Tuesday, February 21, 2017

Reality's Trump-et

Is this Washington Post article trying to imply Donald Trump's recent comments on Sweden's Muslim problem provoked Muslim rioting afterwards?
Just two days after President Trump provoked widespread consternation by seeming to imply, incorrectly, that immigrants had perpetrated a recent spate of violence in Sweden, riots broke out in a predominantly immigrant neighborhood in the northern suburbs of Sweden's capital, Stockholm.
It's unlikely the Post writer's opening with "[j]ust two days after" is an affirmation of Trump's larger point after all. Would that it were. I wonder if he considered just how much better it works as such. I've given up hope on his ilk recognizing how absurd their defenses have become: we're to believe that Sweden's Muslims being provoked to riot over the gaffe of a US president--despite Sweden's own establishment coming so quickly their defense--isn't in itself cause for alarm. They've been spinning so long they don't know whether they're coming or going.

I don't think Trump is playing "4-D chess" with the opposition, beyond placing himself in position to get lucky by being right on the larger point--here, Muslim immigration degrading Europe--while being imprecise enough to leave himself open to "fact checking" and spin that has to wrestle openly with that broader point and wither under the inevitable dramatic refutation such as Sweden's most recent Muslim rioting.
Because Trump is right about an ongoing catastrophe the opposition press renders itself plausibly accurate and comically irrelevant (here, nothing major or dramatic happened "last night in Sweden", but just wait a couple of days). Trump isn't playing the opposition press, reality is.

As for "widespread consternation", in the US it's no wider than the Acela corridor. In Sweden, if the Post's somewhat cravenly implication is to be taken seriously, "consternation", for Sweden's Muslims, is expressed by burning cars, attacking police and general rioting. The source of their consternation leading to "bouts of anger" (phrasing designed to prevent further consternation, perhaps) can be attributed to that universal constant, the inadequacy of the host population to integrate newcomers.

At the very least these efforts to refute by pointing out an irrelevant lack of precision force the opposition press to expose that which it would rather leave completely in the dark. Optimal for them would be complete ignorance; the mere act of "fact checking" Trump's latest constitutes a severe degradation of their position. Emphasis added below:
The neighborhood, Rinkeby, was the scene of riots in 2010 and 2013, too. And in most ways, what happened late Monday night was reminiscent of those earlier bouts of anger. Swedish police apparently made an arrest around 8 p.m. near the Rinkeby station.

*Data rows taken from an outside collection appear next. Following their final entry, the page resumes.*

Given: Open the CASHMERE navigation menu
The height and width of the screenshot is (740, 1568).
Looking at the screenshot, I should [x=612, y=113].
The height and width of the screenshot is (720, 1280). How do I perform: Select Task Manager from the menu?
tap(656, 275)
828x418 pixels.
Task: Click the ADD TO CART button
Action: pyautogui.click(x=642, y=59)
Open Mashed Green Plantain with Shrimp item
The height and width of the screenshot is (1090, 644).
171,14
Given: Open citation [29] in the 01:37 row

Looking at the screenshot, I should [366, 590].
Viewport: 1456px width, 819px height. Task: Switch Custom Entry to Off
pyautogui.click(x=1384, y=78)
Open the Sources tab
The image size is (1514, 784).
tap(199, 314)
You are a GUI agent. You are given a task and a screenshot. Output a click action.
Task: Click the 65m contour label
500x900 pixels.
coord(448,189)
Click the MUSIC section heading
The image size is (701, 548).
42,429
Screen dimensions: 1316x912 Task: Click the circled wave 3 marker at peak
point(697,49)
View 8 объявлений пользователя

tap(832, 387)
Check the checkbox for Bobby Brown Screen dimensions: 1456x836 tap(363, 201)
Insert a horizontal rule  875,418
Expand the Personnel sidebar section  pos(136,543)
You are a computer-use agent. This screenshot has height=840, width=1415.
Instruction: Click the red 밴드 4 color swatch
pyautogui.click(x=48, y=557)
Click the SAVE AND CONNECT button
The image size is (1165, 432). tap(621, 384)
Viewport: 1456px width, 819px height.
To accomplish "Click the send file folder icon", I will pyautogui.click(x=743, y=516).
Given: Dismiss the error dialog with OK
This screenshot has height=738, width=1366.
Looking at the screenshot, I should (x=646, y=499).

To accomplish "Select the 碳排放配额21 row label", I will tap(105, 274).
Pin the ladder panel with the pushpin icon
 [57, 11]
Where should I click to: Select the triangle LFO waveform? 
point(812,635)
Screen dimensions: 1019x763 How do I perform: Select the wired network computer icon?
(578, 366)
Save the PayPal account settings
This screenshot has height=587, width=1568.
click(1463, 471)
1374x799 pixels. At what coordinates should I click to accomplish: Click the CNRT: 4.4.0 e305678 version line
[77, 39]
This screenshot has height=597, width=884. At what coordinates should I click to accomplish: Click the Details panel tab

For reasons not yet disclosed by the police, word of the arrest prompted a crowd of youths to gather.
In 2015, when the influx of refugees and migrants to Europe from Africa, the Middle East and Asia was highest, Sweden took in the greatest number
per capita. By and large, integration has been a success story there, save for incidents such as Monday night's, which have taken place in highly segregated neighborhoods.
Integration has been successful except where it isn't (here, and there, and over there...) and where there is segregation which is all over (notice how assimilation isn't even mentioned any more--that failure is no longer even recognized as such--you're a racist for even thinking it's a failure). It's gotten so they can't even get out a coherent sentence. "Protests were peaceful until some started rioting" is the template.
Trump is Br'er Rabbit, reality is the briar patch.

1 comment:

Lothrop Stoddard said...

I wonder if major newspapers had less heavy-handed subjective partisan editorializing injected into their news stories twenty years ago, or if I just noticed it less.